I am wanting to show existence of solutions to
$$u_t +L(u) = f \;\;\text{on}\;\; \Omega$$
with initial condition $u|_{t=0} = u_0$ and Neumann boundary condition $\nabla u\cdot \nu = 0$ on ${\partial\Omega}$.
How do I do this with the Galerkin method? My problem is with the boundary condition. Recall that the Galerkin method requires a triple $V \subset H$ with continuous dense inclusion. In this case,
$$V = \{u \in H^1 : \nabla u \cdot \nu = 0 \;\;\text{on}\;\; \partial\Omega\}$$
and $H = L^2$. But showing $V$ is dense in $H$ is a problem.

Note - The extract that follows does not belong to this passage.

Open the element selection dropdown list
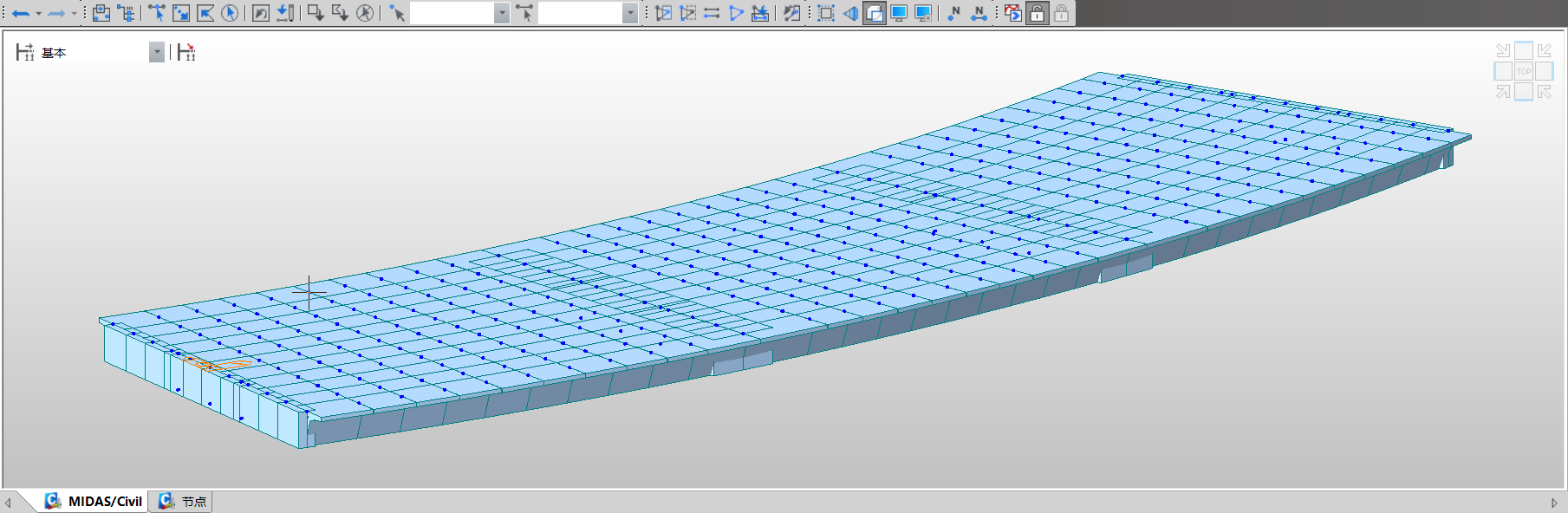1568x513 pixels. (x=630, y=13)
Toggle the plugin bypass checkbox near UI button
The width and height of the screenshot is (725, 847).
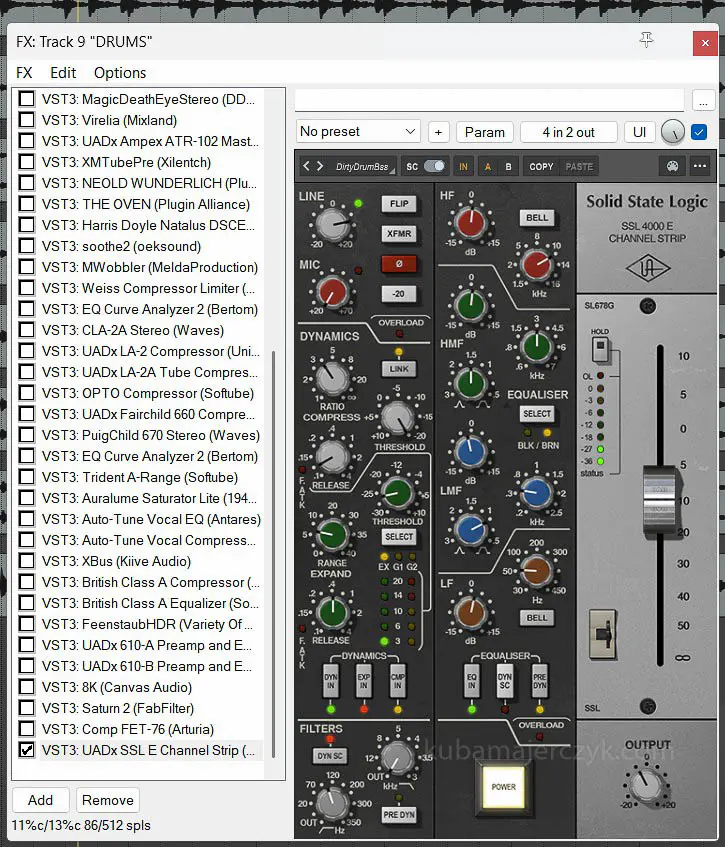(699, 132)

So I guess this is not how we do it. How else can I tackle this problem without putting the BC in the Hilbert space?
Thanks
Best Answer
Let us assume the equation is second order parabolic and $L = -\Delta$ for a moment. Multiplying an arbitrary test function $v\in H^1(\Omega)$, the integration by parts of $\displaystyle -\int_{\Omega} \Delta u v\, dx$ reads: $$ -\int_{\Omega} \Delta u v\, dx = \int_{\Omega} \nabla u \cdot \nabla v\, dx - \int_{\partial \Omega} (\nabla u \cdot \nu) v\, dS $$ Notice that the integration on boundary does not appear in the Galerkin weak formulation: $$ \int_{\Omega} u_t v\, dx + \int_{\Omega} \nabla u \cdot \nabla v\, dx = \int_{\Omega} f v\, dx \tag{1} $$ i.e., for any test function the boundary integral simply vanishes. For we didn't impose any boundary conditions on the test function $v$, $\nabla u \cdot \nu$ must vanish a.e. on the boundary. If it were not the case, we could always find a $v$ such that (1) does not hold.

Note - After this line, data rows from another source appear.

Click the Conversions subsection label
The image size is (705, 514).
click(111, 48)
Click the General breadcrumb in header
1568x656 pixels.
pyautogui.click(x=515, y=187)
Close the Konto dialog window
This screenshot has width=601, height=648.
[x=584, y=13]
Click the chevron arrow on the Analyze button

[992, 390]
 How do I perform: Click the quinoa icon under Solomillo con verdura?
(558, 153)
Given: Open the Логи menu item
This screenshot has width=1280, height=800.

EDIT: Now suppose we solved (1) for all $v\in H^1$, the question is why $\nabla u \cdot \nu$ vanishes on boundary. If we assume $u\in H^2$ and perform integration by parts on the $\displaystyle\int_{\Omega} \nabla u \cdot \nabla v\, dx$ backwards we have $$ \int_{\Omega} u_t v\, dx - \int_{\Omega} \Delta u \, v\, dx + \int_{\partial \Omega} (\nabla u \cdot \nu) v\, dS= \int_{\Omega} f v\, dx \tag{2} $$ Since $v$ is an arbitrary test function in $H^1$ (here is the trick, we just manipulating $v$ to get the results we want), we could let $v=0$ on $\partial\Omega$, then the boundary integral vanishes, and $$ \int_{\Omega} (u_t- \Delta u)v\, dx= \int_{\Omega} f v\, dx $$ holds for any $v\in H^1_0$. We could argue in $\Omega$: $u_t- \Delta u = f$. Now back to (2) we have $\displaystyle \int_{\partial \Omega} (\nabla u \cdot \nu) v\, dS = 0$ for any $v\in H^1$ when $v$ is not zero on boundary. Hence $\nabla u \cdot \nu = 0$.